« Tout le monde est plus près qu’avant de Silicon Valley » : cinq questions pour Frédéric Bastien, chef de la direction de mnubo.

« Tout le monde est plus près qu’avant de Silicon Valley » : cinq questions pour Frédéric Bastien, chef de la direction de mnubo.

Frederic Bastien est le chef de la direction de mnubo – société spécialisée dans l’analyse auprès des fabricants et fournisseurs de services du secteur de l’Internet des objets.

Vous pouvez en apprendre davantage sur leurs réussites à l’exportation ici.

1. Quelle a été votre première vente à l’exportation?

C’était aux États-Unis. Je ne peux pas nommer le client, mais c’était une grosse entreprise cotée au NASDAQ. Notre deuxième vente à l’exportation était destinée à une entreprise de montres intelligentes de Hong Kong.

2. Comment cette première possibilité d’exportation s’est-elle présentée?

La vente aux États-Unis a été possible grâce à l’expertise acquise auprès de notre entreprise précédente (Blueslice Networks), que notre client a reconnue. Cela nous a facilité les choses : nous n’en étions qu’à nos débuts, notre produit n’était même pas encore fin prêt.

Celle de Hong Kong a été plus intéressante. Le ministère des Affaires étrangères nous avait invités en mission à un salon professionnel de Hong Kong, où les délégués commerciaux ont joué les vendeurs pour nous. Nous y avons aussi rencontré des gens et avons conclu la vente quelques semaines plus tard.

3. Que connaissez-vous aujourd’hui de l’exportation que vous auriez aimé savoir à vos débuts?

Dans certaines régions, il faut absolument une présence locale. Notre expérience en télécommunications nous avait appris l’importance d’avoir des gens sur place, mais puisque nous offrions des services sur le nuage, nous avons pensé que cela n’était pas nécessaire. Nous avions tort! Ce n’est peut-être pas primordial aux États-Unis, car nous sommes tout près, mais c’est une autre histoire pour Hong Kong.

4. Comment le commerce a-t-il évolué depuis que vous vous êtes lancé en affaires?

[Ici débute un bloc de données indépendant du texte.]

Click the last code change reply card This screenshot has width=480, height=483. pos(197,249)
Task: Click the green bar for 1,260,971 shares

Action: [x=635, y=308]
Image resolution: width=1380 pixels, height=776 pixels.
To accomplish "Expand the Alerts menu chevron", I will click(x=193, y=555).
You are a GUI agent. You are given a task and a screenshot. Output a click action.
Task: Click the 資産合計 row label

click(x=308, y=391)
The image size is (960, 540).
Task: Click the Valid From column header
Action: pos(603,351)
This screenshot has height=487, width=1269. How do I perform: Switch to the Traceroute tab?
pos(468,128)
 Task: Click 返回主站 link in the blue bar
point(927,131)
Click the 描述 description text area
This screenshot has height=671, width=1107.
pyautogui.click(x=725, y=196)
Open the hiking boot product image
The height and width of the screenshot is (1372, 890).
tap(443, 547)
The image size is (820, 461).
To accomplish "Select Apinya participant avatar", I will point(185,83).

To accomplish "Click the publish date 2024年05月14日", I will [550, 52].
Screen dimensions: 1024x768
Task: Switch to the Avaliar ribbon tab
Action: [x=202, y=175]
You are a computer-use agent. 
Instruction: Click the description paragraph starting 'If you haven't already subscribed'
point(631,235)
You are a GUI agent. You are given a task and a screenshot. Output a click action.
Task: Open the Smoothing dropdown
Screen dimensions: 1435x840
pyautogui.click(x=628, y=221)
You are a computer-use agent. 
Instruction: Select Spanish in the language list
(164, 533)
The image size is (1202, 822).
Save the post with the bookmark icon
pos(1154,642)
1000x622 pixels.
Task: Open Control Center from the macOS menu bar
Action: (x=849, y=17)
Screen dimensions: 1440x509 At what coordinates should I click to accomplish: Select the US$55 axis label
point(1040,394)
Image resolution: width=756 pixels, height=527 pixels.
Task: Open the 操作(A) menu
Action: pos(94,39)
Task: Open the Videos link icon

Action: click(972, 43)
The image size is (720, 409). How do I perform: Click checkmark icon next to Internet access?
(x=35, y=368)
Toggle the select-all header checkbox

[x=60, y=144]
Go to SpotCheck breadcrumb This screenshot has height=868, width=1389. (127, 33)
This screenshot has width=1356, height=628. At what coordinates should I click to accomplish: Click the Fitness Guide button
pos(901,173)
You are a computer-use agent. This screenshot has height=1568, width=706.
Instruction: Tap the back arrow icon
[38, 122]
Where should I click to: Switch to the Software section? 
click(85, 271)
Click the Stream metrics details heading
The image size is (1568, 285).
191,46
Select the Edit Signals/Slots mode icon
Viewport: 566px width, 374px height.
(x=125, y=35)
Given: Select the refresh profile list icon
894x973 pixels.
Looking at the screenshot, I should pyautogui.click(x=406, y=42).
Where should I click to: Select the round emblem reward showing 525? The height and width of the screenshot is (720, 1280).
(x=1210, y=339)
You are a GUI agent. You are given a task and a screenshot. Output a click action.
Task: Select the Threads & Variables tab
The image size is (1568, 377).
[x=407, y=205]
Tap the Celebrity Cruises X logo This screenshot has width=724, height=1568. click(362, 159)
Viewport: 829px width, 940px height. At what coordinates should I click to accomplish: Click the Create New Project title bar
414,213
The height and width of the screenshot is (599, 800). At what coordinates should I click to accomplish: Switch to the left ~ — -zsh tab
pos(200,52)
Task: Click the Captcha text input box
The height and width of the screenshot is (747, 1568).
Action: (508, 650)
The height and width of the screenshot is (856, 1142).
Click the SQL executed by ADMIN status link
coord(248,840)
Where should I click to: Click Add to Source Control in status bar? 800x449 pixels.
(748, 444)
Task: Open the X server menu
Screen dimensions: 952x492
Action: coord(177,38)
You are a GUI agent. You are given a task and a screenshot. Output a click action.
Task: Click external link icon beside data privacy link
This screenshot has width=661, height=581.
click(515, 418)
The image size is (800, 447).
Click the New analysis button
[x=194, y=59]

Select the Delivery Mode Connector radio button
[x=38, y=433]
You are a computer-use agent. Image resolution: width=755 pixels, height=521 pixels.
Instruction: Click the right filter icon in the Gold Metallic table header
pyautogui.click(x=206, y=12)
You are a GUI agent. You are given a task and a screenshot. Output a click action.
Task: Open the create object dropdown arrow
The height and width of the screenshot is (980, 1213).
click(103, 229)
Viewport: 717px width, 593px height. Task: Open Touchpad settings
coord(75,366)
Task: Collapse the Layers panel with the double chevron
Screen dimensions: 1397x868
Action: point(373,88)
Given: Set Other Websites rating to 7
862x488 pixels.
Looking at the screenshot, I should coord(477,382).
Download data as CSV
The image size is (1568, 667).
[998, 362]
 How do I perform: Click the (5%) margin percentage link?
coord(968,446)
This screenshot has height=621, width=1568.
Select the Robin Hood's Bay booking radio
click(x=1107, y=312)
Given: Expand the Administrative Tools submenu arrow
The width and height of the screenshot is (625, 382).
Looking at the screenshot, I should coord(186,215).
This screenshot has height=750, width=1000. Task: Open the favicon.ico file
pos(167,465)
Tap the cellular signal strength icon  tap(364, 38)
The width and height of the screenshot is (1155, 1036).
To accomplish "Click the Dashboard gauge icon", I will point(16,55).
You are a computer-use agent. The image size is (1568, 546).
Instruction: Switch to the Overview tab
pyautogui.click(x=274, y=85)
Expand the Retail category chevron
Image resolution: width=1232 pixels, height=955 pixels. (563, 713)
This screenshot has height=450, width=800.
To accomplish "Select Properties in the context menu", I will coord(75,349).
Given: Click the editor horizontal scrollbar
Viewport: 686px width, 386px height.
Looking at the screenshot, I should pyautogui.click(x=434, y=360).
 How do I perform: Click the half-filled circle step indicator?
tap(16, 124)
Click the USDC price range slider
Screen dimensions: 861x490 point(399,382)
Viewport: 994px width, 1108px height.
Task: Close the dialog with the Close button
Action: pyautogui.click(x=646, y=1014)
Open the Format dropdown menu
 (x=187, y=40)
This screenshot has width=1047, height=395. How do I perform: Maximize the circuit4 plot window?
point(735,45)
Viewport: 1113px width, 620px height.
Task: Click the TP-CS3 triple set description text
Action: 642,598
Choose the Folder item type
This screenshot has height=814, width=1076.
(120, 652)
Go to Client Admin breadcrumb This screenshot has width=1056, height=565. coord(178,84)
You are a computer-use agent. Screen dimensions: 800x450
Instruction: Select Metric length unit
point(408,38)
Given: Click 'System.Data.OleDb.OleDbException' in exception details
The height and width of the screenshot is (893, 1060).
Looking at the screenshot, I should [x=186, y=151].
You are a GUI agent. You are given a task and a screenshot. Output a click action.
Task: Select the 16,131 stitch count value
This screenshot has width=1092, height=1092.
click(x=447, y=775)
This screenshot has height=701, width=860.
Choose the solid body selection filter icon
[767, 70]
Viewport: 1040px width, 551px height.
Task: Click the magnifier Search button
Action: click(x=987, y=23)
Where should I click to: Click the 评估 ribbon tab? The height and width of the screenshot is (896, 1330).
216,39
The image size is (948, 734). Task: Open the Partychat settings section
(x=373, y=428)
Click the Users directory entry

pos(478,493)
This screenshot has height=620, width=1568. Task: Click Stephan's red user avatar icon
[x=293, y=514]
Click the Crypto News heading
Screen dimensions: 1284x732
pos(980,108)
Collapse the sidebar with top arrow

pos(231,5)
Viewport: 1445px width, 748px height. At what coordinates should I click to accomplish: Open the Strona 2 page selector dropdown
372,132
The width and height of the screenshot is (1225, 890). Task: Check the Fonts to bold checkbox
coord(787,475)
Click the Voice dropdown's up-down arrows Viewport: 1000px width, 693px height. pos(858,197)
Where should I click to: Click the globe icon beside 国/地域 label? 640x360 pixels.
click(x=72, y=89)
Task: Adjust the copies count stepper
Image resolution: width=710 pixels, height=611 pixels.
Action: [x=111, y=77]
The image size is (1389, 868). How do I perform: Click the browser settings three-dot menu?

Je me rends compte que, dans notre secteur, tout le monde est plus près qu’avant de Silicon Valley. On rencontre des entreprises japonaises très traditionnelles, puis on découvre qu’elles investissent à Silicon Valley, dans des pépinières d’entreprises. Les investisseurs sont de moins en moins locaux.

5. Quelle est la chose la plus importante que doivent savoir les nouvelles PME au sujet du commerce d’exportation?

Ne mettez pas tous vos œufs dans le même panier. On a souvent une certaine idée d’un marché, mais il faut quelques visites pour vérifier qu’il nous convient. Je suggère aussi de profiter de services de conseils et d’orientation gratuits et de l’aide disponible à l’extérieur de l’entreprise : EDC par exemple, et les délégués commerciaux. Ils peuvent faire du filtrage et sont d’une grande aide. Par ailleurs, ne sous-estimez jamais les différences culturelles qu’il peut y avoir entre différents marchés.